Rape occurs when one person, without consent, intentionally penetrates the vagina, anus or mouth of the other with his penis. Assault by penetration involves one person penetrating, without consent, the vagina or anus of another with any part of the body other than a penis, or by using an object.

Accordingly, by virtue of the difference in definition, only men can commit the offence of rape.

Helen Holder of KANGS Solicitors outlines the offence of rape which is covered by the Sexual Offences Act 2003 (‘the Act’).

KANGS has been defending clients in police investigations involving serious sexual offences for well over twenty years and is rated as one of the best criminal law firms in the country, being ‘Top Ranked’ in the leading legal directories, The Legal 500 and Chambers UK.

The Team is led by founding and senior partner, Hamraj Kang, who is recognised as a ‘Hall of Fame’ criminal lawyer by the Legal 500.

Should You require any initial advice, our team can be contacted as follows:

The Relevant Law | The Offence

The Act states, at section 1, that a person commits the offence if:

  • he intentionally penetrates the vagina, anus or mouth of another person with his penis,
  • the other person does not consent to the penetration, and
  • he could not reasonably believe that the other person consented.

Where the accused claims that the complainant consented, his alleged belief has to be determined having regard to all the circumstances, including any steps he took to ensure the validity of such consent.

Points of Note:

  • The offence of rape is a crime of basic intent. The Prosecution needs only to prove that the accused intended to commit the act in question and not necessarily any specific outcome or consequence.
  • By virtue of the definition of rape, involving penetration by a penis, women cannot commit acts of rape and can only be convicted of rape as an accomplice.
  • The presence and effects of alcohol or drugs does not provide a defence to the crime.
  • Where penetration occurs in more than one orifice, the Prosecution may seek to charge each penetration as a separate count of rape.

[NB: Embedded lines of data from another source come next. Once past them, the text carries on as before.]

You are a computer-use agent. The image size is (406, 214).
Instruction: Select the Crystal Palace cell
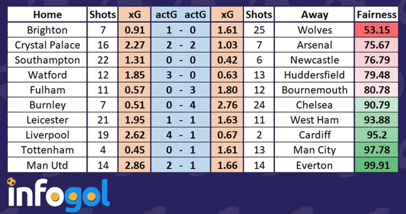(47, 45)
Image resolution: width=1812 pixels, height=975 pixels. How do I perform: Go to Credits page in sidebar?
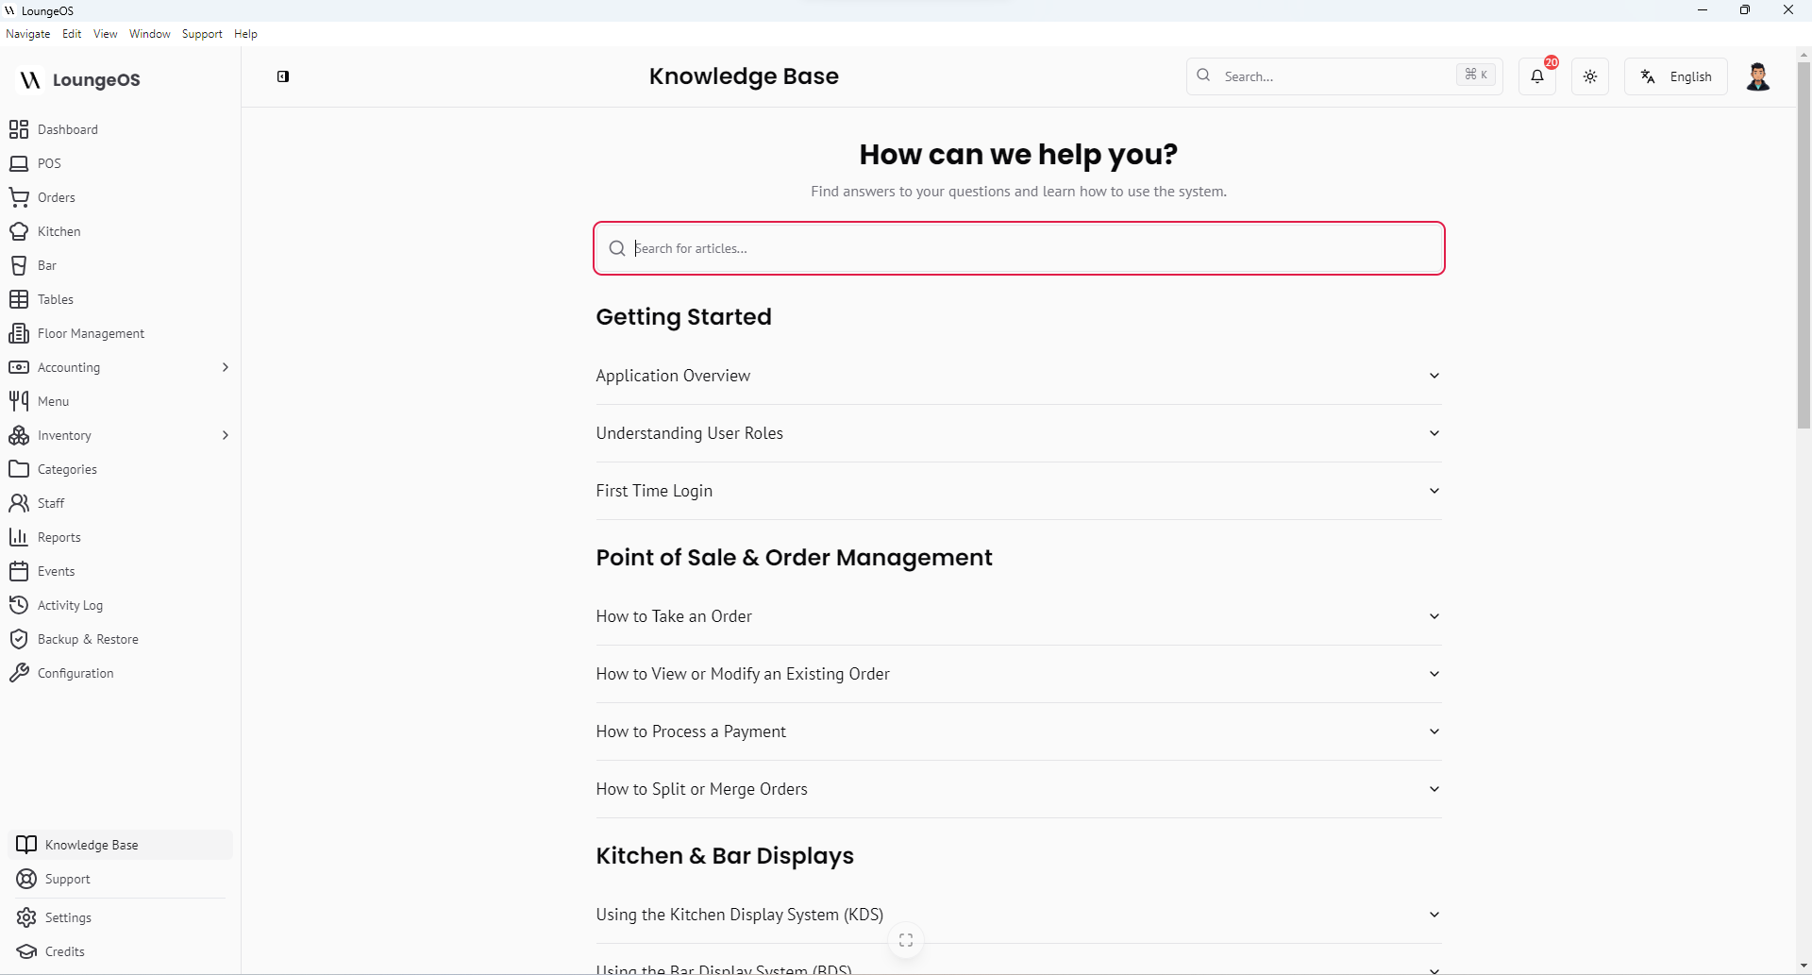65,951
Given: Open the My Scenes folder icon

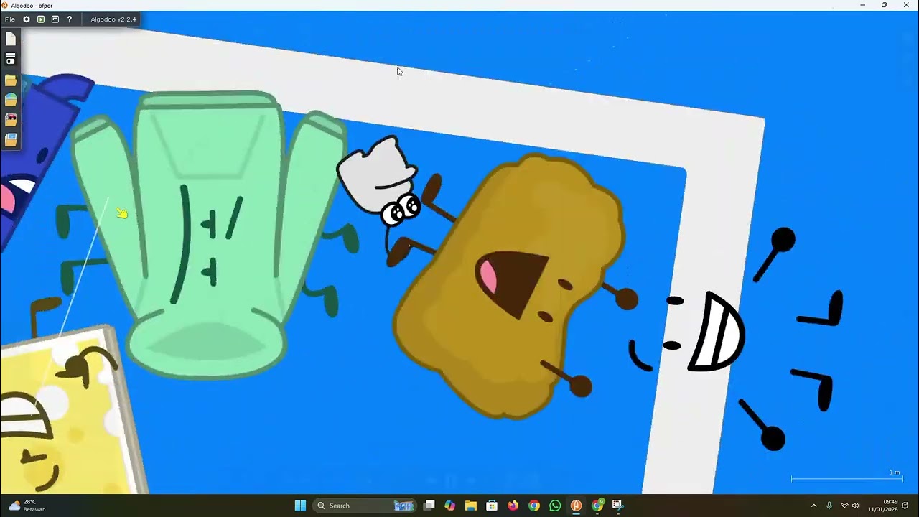Looking at the screenshot, I should point(11,80).
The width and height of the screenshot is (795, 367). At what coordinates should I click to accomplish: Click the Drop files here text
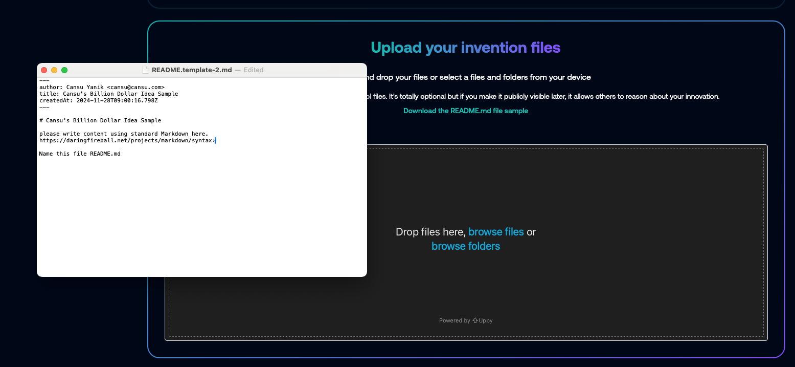430,232
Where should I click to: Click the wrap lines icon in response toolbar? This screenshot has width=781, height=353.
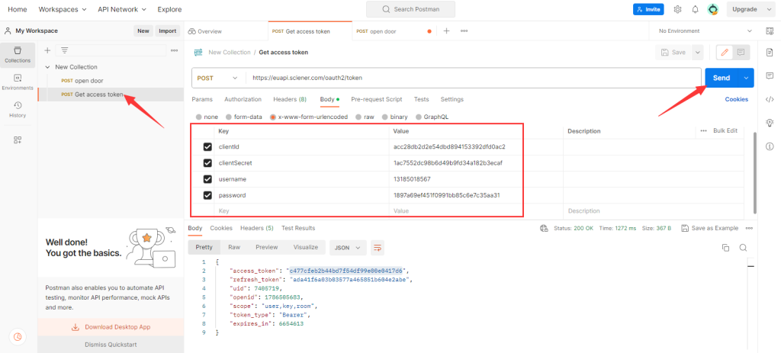(x=378, y=248)
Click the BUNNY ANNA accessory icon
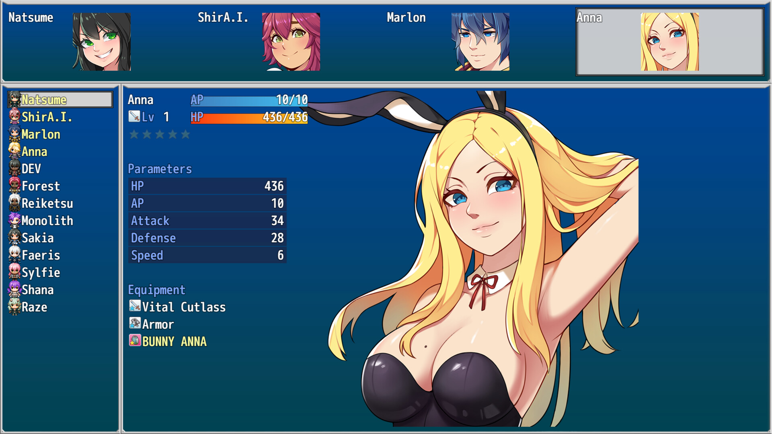The image size is (772, 434). 134,341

The Relevant Law | Freedom and Capacity to Consent

Section 74 of the Act states that ‘a person consents if he agrees by choice, and has the freedom and capacity to make that choice’.

Situations in which a complainant may not have the freedom include those where:

  • rape occurs as part of domestic abuse,
  • the suspect was in a position of power enabling abuse of trust, e.g. employer, teacher or family member,
  • there was dependency on the suspect, e.g. financially or for care,
  • the suspect was significantly older.

A complainant may not have the capacity when:

  • under the influence of drink or drugs. In 2007, the Court of Appeal  in the case of R v Bree [2007] EWCA Crim 804 determined that if a victim had temporarily lost their ability to consent, because of the effects of drink and/or drugs, then they were not consenting
  • suffering from a medical condition limiting the ability to consent or communicate consent,
  • asleep or unconscious.

The Relevant Law | Evidential Presumptions of Consent

Sections 75 of the Act provides evidential presumptions about consent.

Where this section applies, and it is proved that:

  • the defendant committed the relevant act,
  • any of the circumstances specified below existed, and
  • the defendant knew that those circumstances existed,

the complainant is to be taken not to have consented unless there is sufficient evidence to the contrary.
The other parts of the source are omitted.